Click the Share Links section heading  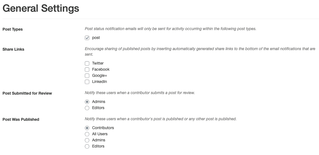point(13,50)
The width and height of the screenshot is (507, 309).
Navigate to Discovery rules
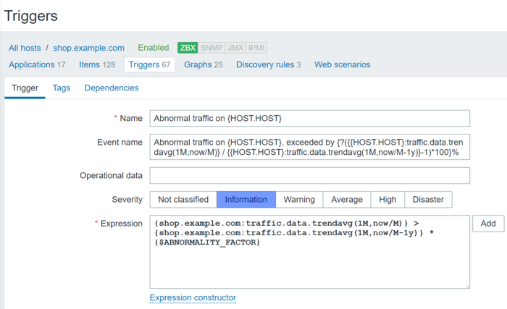248,64
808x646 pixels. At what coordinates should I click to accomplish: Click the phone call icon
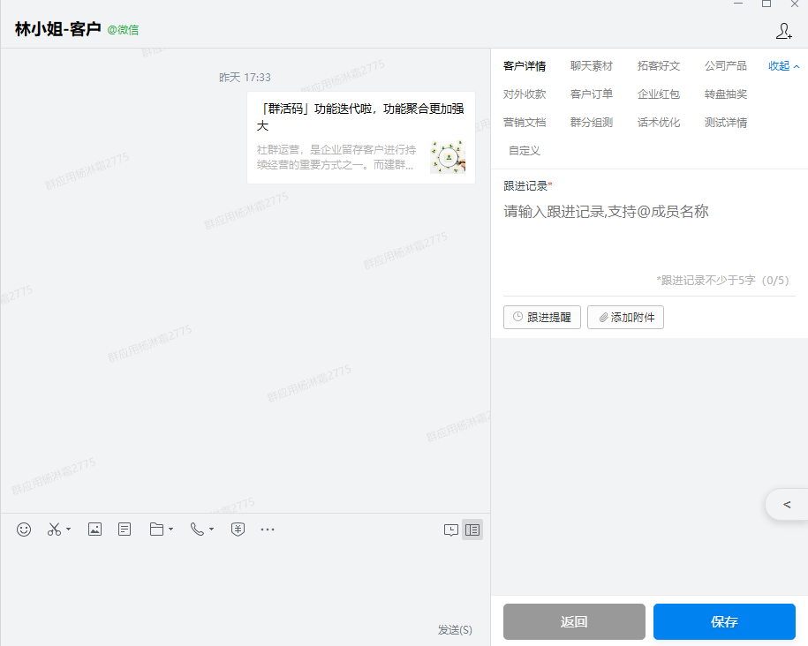(197, 530)
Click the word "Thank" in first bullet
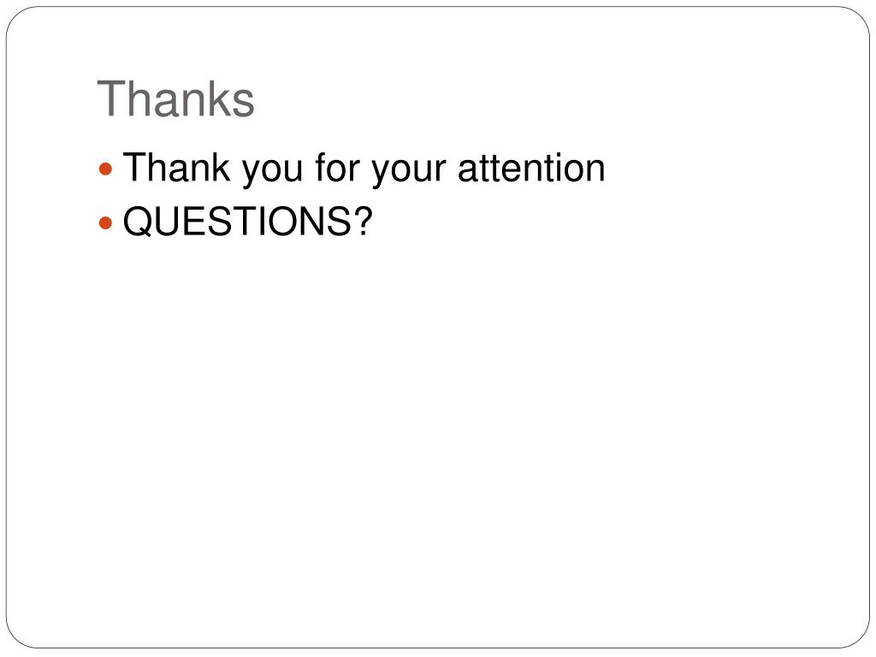This screenshot has width=876, height=657. click(176, 167)
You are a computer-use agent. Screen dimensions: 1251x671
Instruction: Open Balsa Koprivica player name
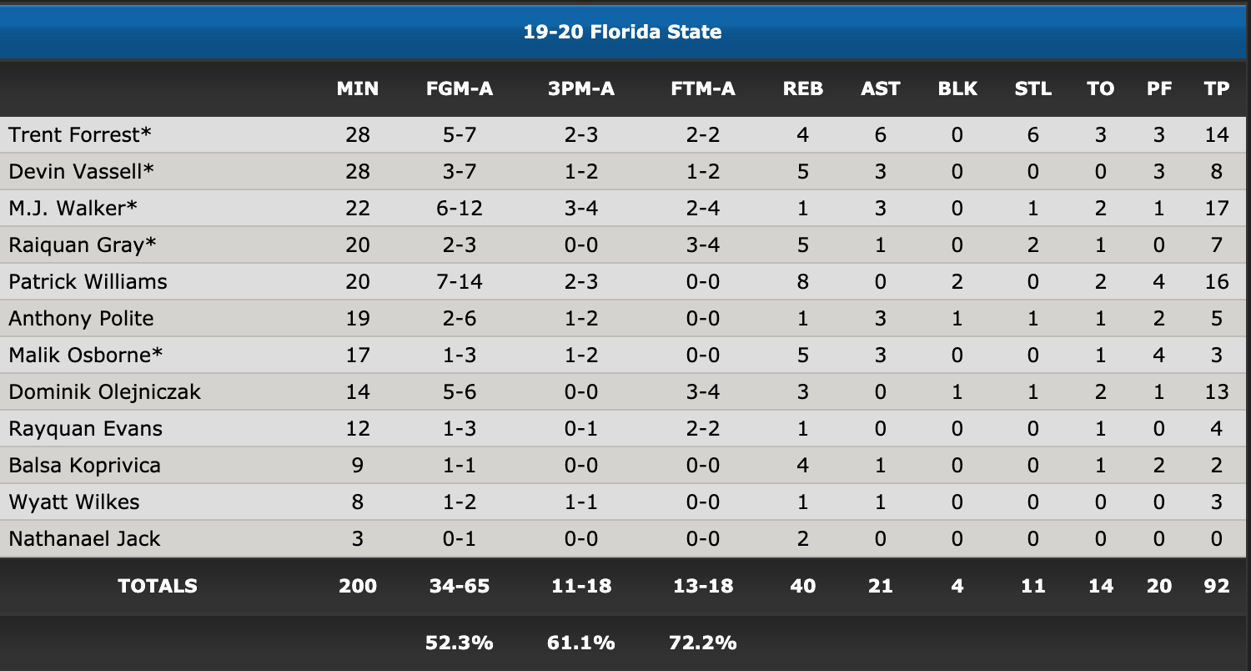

----

§ **WORK ITEM**: Print only the lines from the line that contains "808x646 pixels. At" to the final line of the data, inclusive. Pictures stay out.

§ **SOLUTION**:
808x646 pixels. At what coordinates should I click to accomplish: Click the phone call icon
(197, 530)
Click the word "Thank" in first bullet
This screenshot has width=876, height=657. click(176, 167)
You are a computer-use agent. Screen dimensions: 1251x671
Instruction: Open Balsa Koprivica player name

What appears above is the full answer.